--- DATASET ---
▬▬▬▬▬▬
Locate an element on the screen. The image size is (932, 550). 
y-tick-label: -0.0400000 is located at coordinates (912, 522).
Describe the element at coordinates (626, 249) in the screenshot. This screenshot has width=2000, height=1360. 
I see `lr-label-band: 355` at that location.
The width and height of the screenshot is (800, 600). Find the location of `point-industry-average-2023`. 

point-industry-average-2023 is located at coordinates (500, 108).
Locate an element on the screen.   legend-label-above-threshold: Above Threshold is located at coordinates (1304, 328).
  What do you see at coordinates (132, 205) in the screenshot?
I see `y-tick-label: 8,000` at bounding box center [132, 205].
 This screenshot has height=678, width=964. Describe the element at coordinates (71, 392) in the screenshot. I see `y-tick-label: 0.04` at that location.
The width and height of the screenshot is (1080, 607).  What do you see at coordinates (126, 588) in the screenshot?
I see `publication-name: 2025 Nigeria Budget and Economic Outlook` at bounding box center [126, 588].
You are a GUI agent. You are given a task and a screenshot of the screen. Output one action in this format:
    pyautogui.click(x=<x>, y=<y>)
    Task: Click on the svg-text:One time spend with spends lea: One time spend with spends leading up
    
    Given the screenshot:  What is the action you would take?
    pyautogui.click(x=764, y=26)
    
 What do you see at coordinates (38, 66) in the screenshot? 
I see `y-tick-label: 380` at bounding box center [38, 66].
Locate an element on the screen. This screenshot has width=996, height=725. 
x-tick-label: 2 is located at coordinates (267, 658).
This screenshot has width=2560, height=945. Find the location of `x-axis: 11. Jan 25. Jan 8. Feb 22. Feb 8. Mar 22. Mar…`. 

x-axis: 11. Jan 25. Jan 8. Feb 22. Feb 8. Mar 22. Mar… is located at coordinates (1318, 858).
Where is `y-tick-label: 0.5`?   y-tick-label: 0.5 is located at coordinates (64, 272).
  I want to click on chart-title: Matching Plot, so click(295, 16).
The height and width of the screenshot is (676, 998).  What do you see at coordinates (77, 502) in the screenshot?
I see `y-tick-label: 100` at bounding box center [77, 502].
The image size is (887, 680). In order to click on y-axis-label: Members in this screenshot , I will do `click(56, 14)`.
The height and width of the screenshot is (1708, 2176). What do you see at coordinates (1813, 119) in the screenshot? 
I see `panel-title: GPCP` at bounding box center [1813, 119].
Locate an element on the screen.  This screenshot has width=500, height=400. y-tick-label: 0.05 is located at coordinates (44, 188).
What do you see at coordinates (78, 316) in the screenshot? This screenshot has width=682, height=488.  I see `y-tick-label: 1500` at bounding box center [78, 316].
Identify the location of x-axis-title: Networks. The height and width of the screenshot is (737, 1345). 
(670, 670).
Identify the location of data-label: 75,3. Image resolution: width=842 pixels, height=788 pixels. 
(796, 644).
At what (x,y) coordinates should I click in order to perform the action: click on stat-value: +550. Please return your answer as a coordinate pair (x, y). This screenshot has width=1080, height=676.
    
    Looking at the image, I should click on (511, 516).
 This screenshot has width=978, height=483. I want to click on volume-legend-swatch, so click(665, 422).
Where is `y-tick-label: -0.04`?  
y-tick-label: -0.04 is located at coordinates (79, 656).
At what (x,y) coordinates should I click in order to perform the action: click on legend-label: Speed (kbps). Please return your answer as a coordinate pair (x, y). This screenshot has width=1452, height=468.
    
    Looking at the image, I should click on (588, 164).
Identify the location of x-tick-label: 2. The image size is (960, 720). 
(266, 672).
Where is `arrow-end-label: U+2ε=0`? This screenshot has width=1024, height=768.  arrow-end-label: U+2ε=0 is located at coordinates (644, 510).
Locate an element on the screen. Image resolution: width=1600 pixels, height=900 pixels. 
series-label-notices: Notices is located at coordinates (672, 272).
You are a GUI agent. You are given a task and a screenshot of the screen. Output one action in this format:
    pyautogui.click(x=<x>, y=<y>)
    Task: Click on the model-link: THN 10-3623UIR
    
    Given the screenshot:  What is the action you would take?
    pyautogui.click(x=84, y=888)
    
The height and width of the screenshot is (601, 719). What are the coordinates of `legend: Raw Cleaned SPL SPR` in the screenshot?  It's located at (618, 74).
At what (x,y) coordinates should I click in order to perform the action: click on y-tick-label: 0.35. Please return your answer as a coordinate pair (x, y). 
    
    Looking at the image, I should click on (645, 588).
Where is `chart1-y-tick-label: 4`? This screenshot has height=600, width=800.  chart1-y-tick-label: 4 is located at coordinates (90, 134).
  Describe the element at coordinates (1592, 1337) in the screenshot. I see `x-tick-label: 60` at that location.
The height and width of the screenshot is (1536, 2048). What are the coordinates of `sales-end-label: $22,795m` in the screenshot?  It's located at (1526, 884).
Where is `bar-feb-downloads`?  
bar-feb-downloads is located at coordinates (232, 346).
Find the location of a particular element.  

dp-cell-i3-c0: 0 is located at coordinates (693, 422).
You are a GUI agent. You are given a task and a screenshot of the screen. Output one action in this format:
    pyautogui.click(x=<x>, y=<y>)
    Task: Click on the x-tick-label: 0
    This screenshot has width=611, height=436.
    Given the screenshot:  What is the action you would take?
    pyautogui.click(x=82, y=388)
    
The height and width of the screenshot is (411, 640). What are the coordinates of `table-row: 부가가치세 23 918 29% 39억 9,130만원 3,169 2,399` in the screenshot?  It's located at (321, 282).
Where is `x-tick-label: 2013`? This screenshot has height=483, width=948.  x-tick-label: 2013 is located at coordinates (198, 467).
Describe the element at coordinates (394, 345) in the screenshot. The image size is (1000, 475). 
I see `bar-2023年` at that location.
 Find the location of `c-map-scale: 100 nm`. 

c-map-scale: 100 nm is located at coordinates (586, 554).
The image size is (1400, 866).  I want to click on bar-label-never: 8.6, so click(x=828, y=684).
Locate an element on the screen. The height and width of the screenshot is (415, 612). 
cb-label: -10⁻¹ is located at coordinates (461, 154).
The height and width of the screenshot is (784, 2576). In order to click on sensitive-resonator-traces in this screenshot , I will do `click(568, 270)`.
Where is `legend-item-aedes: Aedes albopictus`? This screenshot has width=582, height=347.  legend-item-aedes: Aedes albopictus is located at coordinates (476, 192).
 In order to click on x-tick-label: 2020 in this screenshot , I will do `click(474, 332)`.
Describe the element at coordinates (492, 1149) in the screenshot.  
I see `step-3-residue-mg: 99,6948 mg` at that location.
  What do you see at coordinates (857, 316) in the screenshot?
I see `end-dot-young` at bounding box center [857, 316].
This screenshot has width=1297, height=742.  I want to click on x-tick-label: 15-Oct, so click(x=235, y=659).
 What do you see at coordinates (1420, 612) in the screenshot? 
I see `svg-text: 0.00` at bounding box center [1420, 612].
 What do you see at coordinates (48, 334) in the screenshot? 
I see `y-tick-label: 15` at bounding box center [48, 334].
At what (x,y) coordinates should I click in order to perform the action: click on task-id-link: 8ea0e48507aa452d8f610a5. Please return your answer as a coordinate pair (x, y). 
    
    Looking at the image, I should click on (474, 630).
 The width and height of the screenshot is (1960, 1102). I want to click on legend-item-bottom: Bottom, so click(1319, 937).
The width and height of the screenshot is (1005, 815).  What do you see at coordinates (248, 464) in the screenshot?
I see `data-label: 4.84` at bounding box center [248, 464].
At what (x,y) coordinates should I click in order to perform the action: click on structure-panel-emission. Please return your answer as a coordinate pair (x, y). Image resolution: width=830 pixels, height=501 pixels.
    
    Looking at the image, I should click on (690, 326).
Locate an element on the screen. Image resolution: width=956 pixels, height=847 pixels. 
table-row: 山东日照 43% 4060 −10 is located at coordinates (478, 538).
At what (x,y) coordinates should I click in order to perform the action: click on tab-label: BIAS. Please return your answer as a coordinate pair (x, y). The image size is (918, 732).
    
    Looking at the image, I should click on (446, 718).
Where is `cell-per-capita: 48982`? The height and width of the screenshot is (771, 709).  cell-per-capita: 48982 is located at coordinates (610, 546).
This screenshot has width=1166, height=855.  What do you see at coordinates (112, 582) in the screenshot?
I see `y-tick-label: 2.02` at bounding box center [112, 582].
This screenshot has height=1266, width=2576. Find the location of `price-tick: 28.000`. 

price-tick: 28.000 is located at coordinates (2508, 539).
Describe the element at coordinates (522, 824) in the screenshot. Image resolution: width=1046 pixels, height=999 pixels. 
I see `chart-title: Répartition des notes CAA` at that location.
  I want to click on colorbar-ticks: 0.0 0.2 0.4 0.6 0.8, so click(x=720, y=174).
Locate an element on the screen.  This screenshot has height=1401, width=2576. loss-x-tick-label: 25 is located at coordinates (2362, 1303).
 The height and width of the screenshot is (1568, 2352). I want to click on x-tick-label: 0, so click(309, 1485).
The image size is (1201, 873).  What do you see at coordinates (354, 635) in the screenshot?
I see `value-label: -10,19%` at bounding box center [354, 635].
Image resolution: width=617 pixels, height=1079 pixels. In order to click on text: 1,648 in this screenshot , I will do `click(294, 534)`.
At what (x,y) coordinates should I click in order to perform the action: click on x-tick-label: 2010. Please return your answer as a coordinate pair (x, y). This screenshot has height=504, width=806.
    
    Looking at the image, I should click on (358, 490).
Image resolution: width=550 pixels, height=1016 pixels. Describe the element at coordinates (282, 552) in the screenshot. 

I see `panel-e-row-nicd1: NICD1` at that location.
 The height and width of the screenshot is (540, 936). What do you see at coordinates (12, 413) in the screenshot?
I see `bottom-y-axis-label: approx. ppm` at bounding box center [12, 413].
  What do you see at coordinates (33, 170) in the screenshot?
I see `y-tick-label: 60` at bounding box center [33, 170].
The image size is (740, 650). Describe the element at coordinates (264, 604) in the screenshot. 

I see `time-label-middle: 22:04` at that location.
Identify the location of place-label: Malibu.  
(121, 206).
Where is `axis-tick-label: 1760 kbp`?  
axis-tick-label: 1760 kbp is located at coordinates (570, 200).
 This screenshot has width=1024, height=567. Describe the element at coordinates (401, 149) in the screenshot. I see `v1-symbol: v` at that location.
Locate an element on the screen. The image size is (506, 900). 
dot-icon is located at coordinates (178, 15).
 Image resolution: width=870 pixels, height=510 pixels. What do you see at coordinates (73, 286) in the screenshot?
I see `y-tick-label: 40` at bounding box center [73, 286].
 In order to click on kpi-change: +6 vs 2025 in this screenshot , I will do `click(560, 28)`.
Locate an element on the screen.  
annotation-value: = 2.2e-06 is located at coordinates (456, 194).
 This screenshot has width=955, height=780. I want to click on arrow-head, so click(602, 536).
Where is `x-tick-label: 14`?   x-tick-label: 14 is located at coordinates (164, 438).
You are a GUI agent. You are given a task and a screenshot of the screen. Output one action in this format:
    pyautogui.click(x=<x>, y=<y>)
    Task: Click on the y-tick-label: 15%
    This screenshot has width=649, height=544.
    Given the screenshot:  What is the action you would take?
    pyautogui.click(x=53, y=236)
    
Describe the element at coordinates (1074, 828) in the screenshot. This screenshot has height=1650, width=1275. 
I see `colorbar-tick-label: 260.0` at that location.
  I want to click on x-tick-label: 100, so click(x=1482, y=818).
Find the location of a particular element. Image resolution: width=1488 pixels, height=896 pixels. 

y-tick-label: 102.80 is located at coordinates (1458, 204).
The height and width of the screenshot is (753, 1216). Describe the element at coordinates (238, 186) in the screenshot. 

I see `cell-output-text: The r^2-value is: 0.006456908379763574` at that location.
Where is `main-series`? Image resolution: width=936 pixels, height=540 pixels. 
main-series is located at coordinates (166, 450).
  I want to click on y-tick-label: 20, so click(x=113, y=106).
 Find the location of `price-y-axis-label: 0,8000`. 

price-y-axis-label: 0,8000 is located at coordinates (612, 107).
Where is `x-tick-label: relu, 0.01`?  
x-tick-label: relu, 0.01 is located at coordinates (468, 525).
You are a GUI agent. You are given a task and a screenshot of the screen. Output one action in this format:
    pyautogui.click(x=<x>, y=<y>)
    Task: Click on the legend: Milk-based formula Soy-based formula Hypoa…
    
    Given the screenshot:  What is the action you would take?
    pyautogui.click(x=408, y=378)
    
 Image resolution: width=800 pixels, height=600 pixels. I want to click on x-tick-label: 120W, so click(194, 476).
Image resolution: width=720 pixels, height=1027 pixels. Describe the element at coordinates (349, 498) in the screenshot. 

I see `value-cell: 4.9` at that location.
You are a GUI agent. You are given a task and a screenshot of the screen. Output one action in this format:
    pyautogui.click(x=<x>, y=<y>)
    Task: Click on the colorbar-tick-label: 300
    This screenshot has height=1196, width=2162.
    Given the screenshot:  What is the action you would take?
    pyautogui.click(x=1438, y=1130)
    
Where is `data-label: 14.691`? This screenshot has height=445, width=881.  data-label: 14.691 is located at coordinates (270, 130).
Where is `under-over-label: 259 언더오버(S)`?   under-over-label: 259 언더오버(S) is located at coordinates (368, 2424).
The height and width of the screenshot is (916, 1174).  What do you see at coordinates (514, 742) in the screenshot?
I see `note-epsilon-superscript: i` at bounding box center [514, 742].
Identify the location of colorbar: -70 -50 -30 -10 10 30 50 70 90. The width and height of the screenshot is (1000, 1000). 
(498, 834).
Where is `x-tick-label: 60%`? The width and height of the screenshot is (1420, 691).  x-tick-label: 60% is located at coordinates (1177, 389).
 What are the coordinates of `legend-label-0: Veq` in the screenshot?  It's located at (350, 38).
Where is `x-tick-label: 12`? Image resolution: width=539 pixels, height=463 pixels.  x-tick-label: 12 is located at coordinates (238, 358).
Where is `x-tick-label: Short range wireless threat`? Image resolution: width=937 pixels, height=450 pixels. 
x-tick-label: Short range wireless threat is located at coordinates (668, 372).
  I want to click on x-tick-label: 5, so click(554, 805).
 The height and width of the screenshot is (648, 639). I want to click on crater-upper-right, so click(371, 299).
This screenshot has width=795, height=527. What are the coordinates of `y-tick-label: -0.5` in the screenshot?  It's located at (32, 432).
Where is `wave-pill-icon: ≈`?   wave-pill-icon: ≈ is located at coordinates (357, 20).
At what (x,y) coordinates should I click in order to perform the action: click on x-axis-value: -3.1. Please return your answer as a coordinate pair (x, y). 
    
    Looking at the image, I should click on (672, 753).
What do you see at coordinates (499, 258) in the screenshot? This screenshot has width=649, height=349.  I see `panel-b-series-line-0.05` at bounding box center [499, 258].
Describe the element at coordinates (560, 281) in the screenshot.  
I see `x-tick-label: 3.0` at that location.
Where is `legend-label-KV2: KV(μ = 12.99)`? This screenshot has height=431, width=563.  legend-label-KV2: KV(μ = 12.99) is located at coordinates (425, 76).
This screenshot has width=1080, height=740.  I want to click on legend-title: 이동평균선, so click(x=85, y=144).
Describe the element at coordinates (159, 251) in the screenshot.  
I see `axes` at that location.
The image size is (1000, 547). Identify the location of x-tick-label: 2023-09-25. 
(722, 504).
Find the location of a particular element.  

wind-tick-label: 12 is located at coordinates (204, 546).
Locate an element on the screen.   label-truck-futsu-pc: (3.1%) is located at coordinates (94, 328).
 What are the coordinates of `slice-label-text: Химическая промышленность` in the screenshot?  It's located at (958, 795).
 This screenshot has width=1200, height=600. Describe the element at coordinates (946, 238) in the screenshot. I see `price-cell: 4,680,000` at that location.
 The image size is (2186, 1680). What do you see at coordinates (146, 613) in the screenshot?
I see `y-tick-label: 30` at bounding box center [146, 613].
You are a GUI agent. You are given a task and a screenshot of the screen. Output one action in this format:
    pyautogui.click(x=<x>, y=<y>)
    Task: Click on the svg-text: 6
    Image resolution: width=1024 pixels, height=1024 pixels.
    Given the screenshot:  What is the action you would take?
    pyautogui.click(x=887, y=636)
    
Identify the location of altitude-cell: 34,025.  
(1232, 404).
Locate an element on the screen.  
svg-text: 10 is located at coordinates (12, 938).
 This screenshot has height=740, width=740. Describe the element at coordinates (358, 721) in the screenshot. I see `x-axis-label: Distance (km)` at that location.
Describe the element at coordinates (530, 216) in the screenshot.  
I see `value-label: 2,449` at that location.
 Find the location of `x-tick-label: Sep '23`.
▬▬▬▬▬▬
--- WHAT THE TASK ASKS ---
Rewrite the part of the listing that opens with the line containing "What do you see at coordinates (132, 205)" and closes with the line containing "center [126, 588].", changing "width and height" to "size" and leaving everything else untouched.

--- ANSWER AREA ---
  What do you see at coordinates (132, 205) in the screenshot?
I see `y-tick-label: 8,000` at bounding box center [132, 205].
 This screenshot has height=678, width=964. Describe the element at coordinates (71, 392) in the screenshot. I see `y-tick-label: 0.04` at that location.
The size of the screenshot is (1080, 607).  What do you see at coordinates (126, 588) in the screenshot?
I see `publication-name: 2025 Nigeria Budget and Economic Outlook` at bounding box center [126, 588].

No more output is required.